[Work item]
Reproduce everything in the blog post below on pro-anorexia websites from "It's not hard" down to "ostracized by society.", swapping "emo" for "goth".
===== Document passage
While I was free associating, I remember some time ago that anorexia had become fashionable among certain people, and that it was now referred to as as goddess named "Ana" (you can probably guess whom "Mia" is supposed to represent). That sort of freaky thing is my kind of bag you know, baby, so I tried to dig up some of these ana worshiping sites.
Google, not surprisingly, turns up a lot of stories about the epidemic of the big (heh) on anorexia crowd. But, perhaps, unsurprisingly, not a lot of sites devoted to it.
Of course wikipedia came to my rescuse and introduced me to both the terms "thinspiration" and "pro-ana". A little more digging brought me to House of Thin as well pro-ana-nation. Both of them seem to be more concerned with dealing with anorexia as a disease, and the pro-ana is more "pro-anorexics" than "pro-anorexia".
It's not hard to draw a comparison between something like this Ana and Mia nonsense and something like self cutting. Though I wager that cutting is more common than kooks who actively thing that anorexia is a great life style choice, the (admittedly two) websites I looked at seemed to display the same sort of imagery, text, and tone that we have all come to lovingly associate with being "emo". In undergrad we called them "PIBs", that's pee-eye-bees, as in "people in black", because, it was, you know, amusing to marginalize people who are already ostracized by society.
This isn't to knock the kid who is cutting himself, or to knock the folks who have managed to get so screwed up that anorexia is a viable option for them. Both of those actions are underpinged by serious psychological problems. It's not like you can "snap out of it". Furthermore, I don't disbelieve that there is bound to be some site out there, amongst the millions and millions of sites, that caters to how to both cut and purge "better", more effectively, with less chance of detection. The internet is a wide and scary place, and as someone said, no matter what you're most treasured childhood memory may be, there's porn to it. Out there. On the internets.
==========
===== Data for analysis
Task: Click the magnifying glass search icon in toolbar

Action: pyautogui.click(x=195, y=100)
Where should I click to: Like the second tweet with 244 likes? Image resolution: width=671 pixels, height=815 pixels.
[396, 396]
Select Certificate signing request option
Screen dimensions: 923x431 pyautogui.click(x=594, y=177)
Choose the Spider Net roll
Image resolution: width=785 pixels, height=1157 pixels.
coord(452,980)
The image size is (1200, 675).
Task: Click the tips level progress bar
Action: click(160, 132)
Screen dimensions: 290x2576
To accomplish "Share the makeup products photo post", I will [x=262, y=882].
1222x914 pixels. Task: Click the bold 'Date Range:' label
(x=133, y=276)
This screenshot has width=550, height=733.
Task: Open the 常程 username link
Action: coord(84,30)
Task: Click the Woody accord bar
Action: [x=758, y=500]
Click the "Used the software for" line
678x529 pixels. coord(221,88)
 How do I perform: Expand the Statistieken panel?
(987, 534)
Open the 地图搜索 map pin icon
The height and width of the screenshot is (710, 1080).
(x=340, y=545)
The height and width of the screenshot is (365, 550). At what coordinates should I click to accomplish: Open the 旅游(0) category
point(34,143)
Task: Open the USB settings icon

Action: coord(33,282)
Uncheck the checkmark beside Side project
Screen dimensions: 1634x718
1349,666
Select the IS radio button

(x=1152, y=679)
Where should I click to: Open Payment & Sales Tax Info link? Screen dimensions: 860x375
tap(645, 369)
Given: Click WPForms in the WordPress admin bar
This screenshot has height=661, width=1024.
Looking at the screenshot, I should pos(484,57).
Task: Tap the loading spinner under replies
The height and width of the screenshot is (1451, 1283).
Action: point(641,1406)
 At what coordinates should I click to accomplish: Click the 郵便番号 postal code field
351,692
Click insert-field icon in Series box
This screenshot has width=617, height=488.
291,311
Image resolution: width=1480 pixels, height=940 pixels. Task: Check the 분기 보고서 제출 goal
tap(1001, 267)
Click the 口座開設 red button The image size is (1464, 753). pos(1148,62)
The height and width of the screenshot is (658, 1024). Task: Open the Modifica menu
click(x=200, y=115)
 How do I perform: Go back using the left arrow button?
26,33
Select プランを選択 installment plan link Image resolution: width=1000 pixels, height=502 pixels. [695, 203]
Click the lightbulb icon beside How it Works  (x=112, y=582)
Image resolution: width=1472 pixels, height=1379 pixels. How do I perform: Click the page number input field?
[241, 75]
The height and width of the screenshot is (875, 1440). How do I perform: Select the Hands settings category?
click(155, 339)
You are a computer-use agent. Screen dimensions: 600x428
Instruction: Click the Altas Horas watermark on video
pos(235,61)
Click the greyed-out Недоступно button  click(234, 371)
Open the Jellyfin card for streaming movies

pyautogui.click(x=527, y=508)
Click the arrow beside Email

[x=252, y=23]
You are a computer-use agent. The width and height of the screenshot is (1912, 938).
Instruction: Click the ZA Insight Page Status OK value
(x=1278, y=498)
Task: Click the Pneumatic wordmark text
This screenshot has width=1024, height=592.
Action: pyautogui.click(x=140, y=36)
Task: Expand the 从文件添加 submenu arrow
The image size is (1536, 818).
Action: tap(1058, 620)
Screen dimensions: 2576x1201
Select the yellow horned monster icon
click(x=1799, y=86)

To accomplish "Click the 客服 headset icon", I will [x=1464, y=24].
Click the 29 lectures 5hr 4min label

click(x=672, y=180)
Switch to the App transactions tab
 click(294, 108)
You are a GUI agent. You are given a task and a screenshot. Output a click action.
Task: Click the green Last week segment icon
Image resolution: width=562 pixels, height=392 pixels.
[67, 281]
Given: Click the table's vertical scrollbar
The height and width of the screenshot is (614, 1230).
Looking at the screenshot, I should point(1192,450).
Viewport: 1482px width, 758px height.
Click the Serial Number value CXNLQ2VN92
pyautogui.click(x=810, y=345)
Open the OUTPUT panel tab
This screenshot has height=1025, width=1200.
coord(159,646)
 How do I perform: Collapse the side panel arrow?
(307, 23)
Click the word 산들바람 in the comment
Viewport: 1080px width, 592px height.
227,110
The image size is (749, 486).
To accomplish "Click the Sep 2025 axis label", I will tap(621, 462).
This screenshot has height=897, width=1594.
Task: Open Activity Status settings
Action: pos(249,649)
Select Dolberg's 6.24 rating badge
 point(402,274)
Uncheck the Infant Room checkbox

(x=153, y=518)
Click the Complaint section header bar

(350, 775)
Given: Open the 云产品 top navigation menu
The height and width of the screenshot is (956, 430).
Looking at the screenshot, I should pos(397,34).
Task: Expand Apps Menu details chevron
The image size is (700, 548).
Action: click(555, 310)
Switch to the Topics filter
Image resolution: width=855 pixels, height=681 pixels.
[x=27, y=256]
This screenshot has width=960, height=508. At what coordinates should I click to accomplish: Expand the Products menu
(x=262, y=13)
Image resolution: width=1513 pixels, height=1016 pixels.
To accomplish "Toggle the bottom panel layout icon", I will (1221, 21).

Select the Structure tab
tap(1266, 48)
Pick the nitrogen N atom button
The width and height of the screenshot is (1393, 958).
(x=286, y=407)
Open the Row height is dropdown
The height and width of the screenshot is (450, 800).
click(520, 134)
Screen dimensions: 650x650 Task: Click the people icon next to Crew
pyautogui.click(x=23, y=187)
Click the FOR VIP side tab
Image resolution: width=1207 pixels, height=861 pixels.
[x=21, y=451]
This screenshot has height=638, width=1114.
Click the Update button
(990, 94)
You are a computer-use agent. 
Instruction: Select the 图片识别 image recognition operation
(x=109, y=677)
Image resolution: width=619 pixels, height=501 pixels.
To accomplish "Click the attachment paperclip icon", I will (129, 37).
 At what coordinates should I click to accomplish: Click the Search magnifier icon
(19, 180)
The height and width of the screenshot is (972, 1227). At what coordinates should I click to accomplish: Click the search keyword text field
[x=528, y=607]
==========
[Response]
It's not hard to draw a comparison between something like this Ana and Mia nonsense and something like self cutting. Though I wager that cutting is more common than kooks who actively thing that anorexia is a great life style choice, the (admittedly two) websites I looked at seemed to display the same sort of imagery, text, and tone that we have all come to lovingly associate with being "goth". In undergrad we called them "PIBs", that's pee-eye-bees, as in "people in black", because, it was, you know, amusing to marginalize people who are already ostracized by society.